T3 Chat Engineers Conquer Billions of Rows, Slash 'Rewind' Feature Generation from Hours to Milliseconds

T3 Chat recently launched its ‘Rewind’ feature, providing hundreds of thousands of users with personalized statistics on their AI chat usage. Initially conceived as a straightforward addition, the implementation quickly exposed significant performance bottlenecks when attempting to aggregate data from billions of rows stored across its application (Convex) and analytics (PostHog) databases. The challenge stemmed from PostHog, built on ClickHouse for analytical work, not being designed for direct, concurrent user-facing queries. Early attempts resulted in generation times of 10-20 minutes per user, overwhelming queues with thousands of pending jobs, and hitting PostHog’s stringent rate limits of three concurrent queries and 240 queries per minute.

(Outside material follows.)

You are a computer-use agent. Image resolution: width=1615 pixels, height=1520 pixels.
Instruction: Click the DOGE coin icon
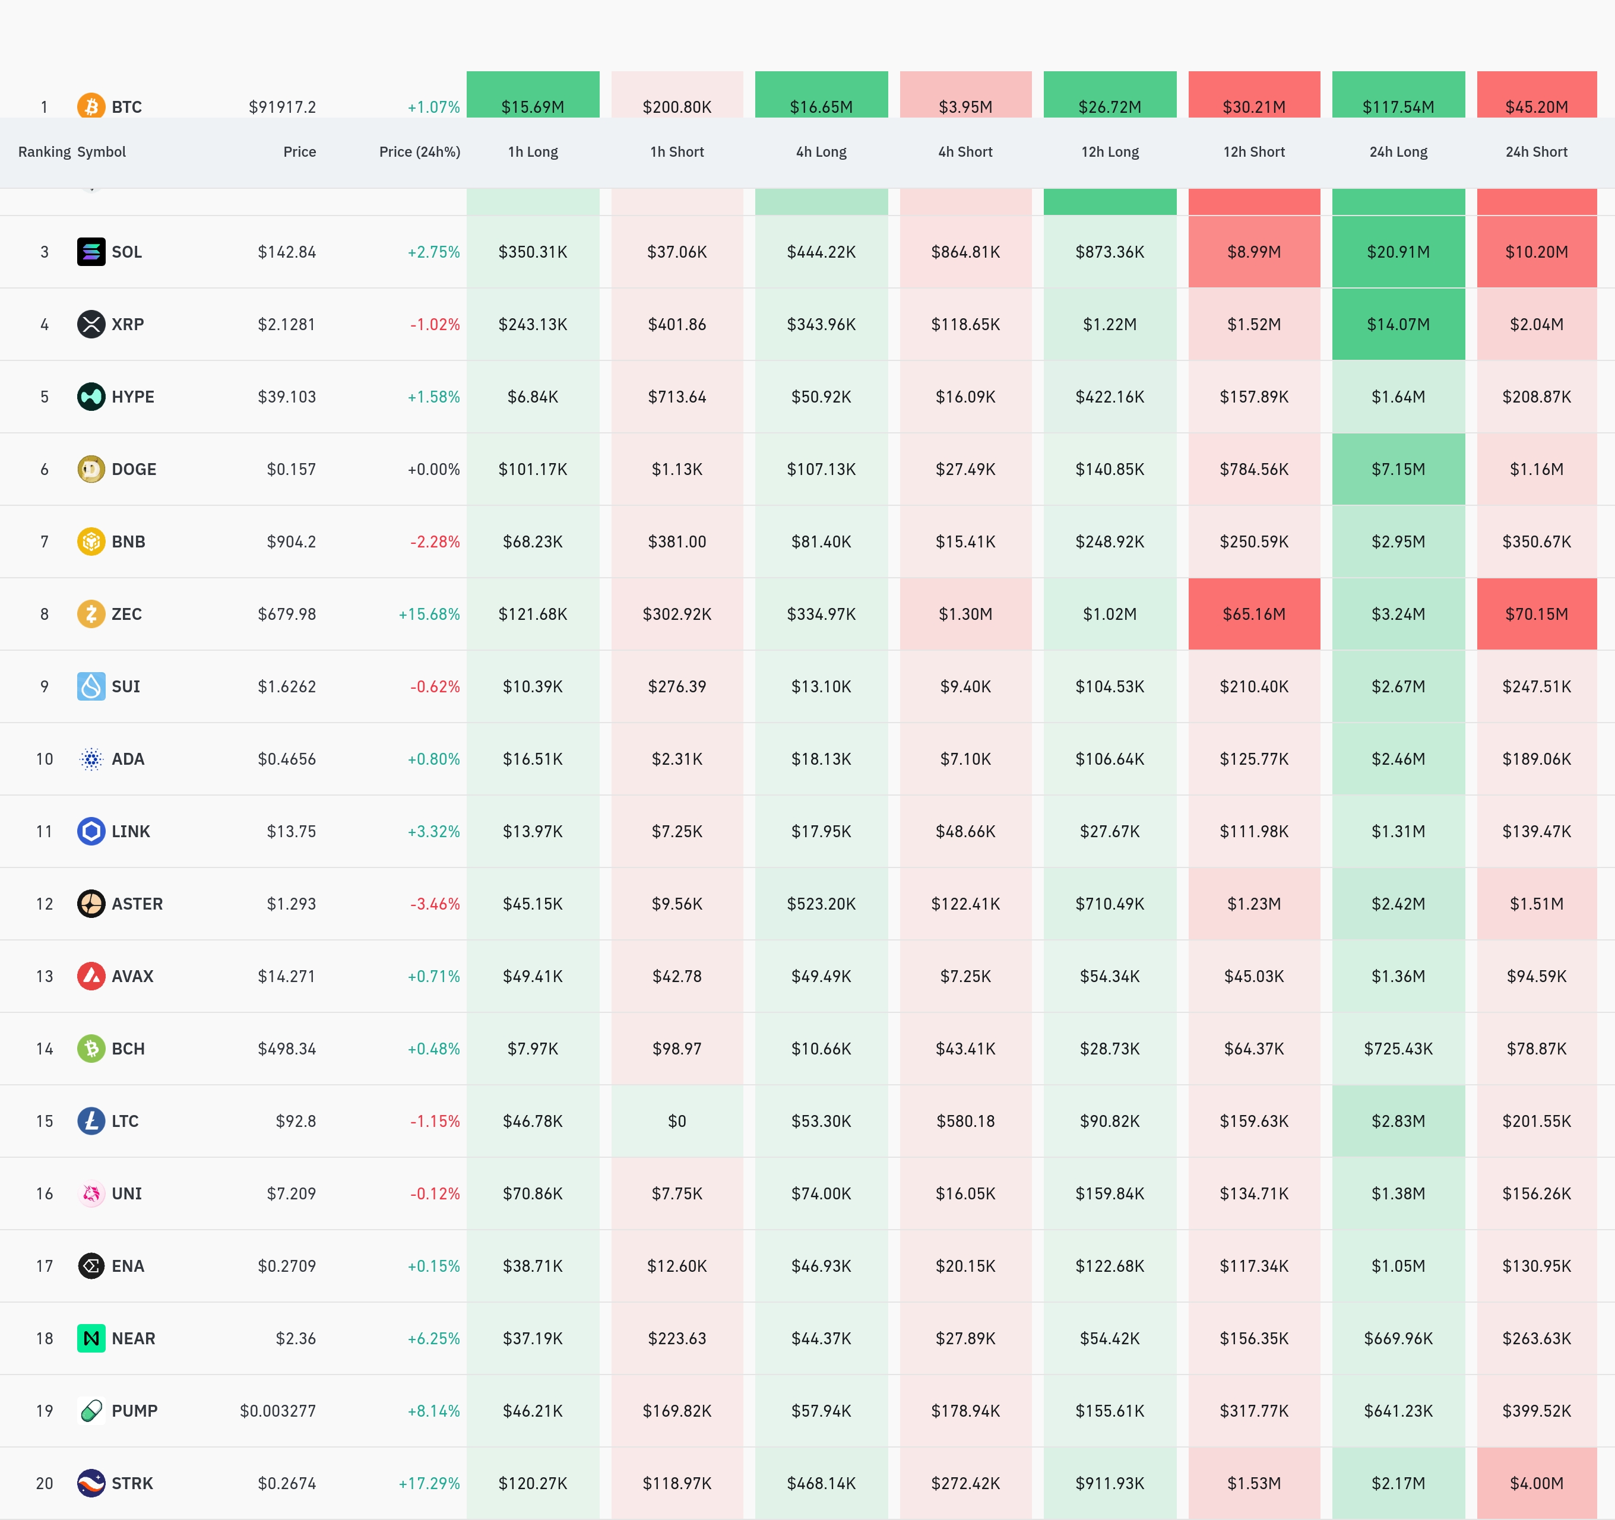[91, 469]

The development team embarked on an intensive optimization effort, starting with basic fixes like increasing parallelism and consolidating multiple queries into single requests using UNION ALL to mitigate rate limit issues. A pivotal breakthrough came with the adoption of PostHog’s materialized views, which effectively pre-calculated and cached complex aggregations, transforming query times from several seconds to mere hundreds of milliseconds per request. Further enhancements included refining query logic, leveraging PostHog’s beta ‘endpoints’ feature for API access and caching, and ultimately consolidating all data retrieval into a single, highly optimized query. This iterative process dramatically reduced generation times to under 10 seconds in production, with experimental versions achieving an impressive sub-200 millisecond response, showcasing a comprehensive approach to high-scale data retrieval and application architecture.